Laura Suárez de la Torre – Instituto Mora
En revista BiCentenario. El ayer y hoy de México Durango, 450 años de historia, edición especial.
Nació como José Miguel Ramón Adaucto Fernández y Feliz en un poblado en la montaña que hoy es territorio durangueño. La lectura de textos jesuitas lo fue formando y luego sus propias aspiraciones libertarias robustecieron la figura que se convertiría en el primer presidente mexicano.
En el Colegio de San Ildefonso de la ciudad de México se llevó a cabo un certamen científico en 1825 dedicado a su antiguo alumno el ciudadano Guadalupe Victoria, primer presidente de los Estados Unidos Mexicanos. En ese acto, el retrato de S. E., ejecutado con la mayor propiedad por uno de los antiguos alumnos del colegio, se colocó a la derecha de la cátedra en el lugar que ocupaba el de uno de los reyes españoles, y se previno una escogida orquesta que en los intermedios de la lectura alternase con las mejores piezas de música. Este era uno de los tantos reconocimientos que tendría Victoria como mandatario; era un acto para reconocer al antiguo alumno, pero ante todo al nuevo ciudadano que encabezaba por primera vez la república, con el cargo de presidente.

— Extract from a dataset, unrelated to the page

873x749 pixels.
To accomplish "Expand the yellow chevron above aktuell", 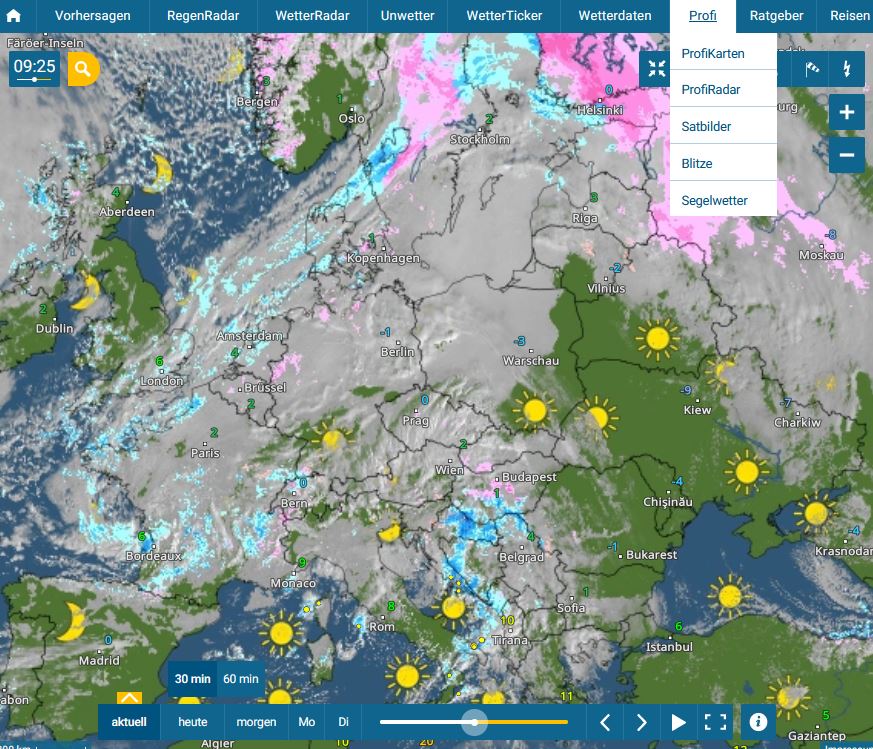I will pos(129,698).
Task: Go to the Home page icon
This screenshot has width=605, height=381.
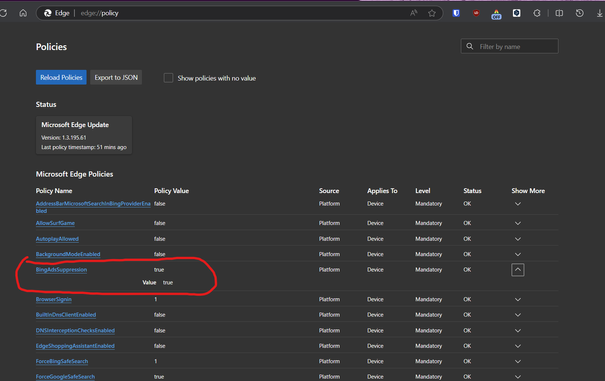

Guadalupe Victoria había sido el escogido para dirigir los destinos de México en su nueva organización política. No era menor la empresa que le encomendaban pues representaba un gran reto. Nueva España había dejado de pertenecer a España para convertirse en un nuevo país independiente y no sería fácil construirlo. Su designación al frente de la presidencia de la primera república se debió al ascendiente que tenía entre los nuevos mexicanos. Su empeño por defender el ideal independiente lo mostró en su actuar como insurgente. Primero al incorporarse al regimiento de Morelos, después cuando se mantuvo oculto debido a las circunstancias que prevalecían en la Nueva España. Su actividad guerrillera incomodó a las fuerzas realistas y le llevaron a mantener la lucha insurgente.
Hijo de padres españoles, nació en 1786 en el llamado año del hambre, en la villa de Tamazula, hoy estado de Durango, donde las minas de plata atrajeron a la población hispana. Fue en la iglesia jesuita de San Ignacio de Loyola, construida con la piedra caliza del cerro de las Garzas, donde lo bautizaron con el nombre de José Miguel Ramón Adaucto Fernández y Feliz, nombre que cambiaría por el simbólico de Guadalupe Victoria.
En Tamazula recibió las primeras letras. Seguramente aprendió los rudimentos de la religión y de la escritura y lectura, de un tío párroco, quien quedó como su tutor, pues los padres murieron cuando apenas contaba con cinco años. Hasta los 19 años permaneció en la pequeña villa en medio del paisaje montañoso, los ríos y las haciendas, los ranchos y el real de minas llamado Plomosas que marcaban distintos planos en la mirada del chiquillo. De allí se marchó a la ciudad de Durango en 1805. Llegó después de transitar malos caminos por la sierra, pasando por las profundas quebradas, bajo un sol inclemente y un cielo azul zafir. De inmediato, sus ojos se posaron en la fachada barroca de la catedral, en la Plaza de Armas y en las grandes casonas que engalanaban y daban categoría a la ciudad. Recorrió sus calles y comprendió lo que era una capital y sede de obispado. Llegó allí con la ilusión del joven que quiere abrirse camino en la vida.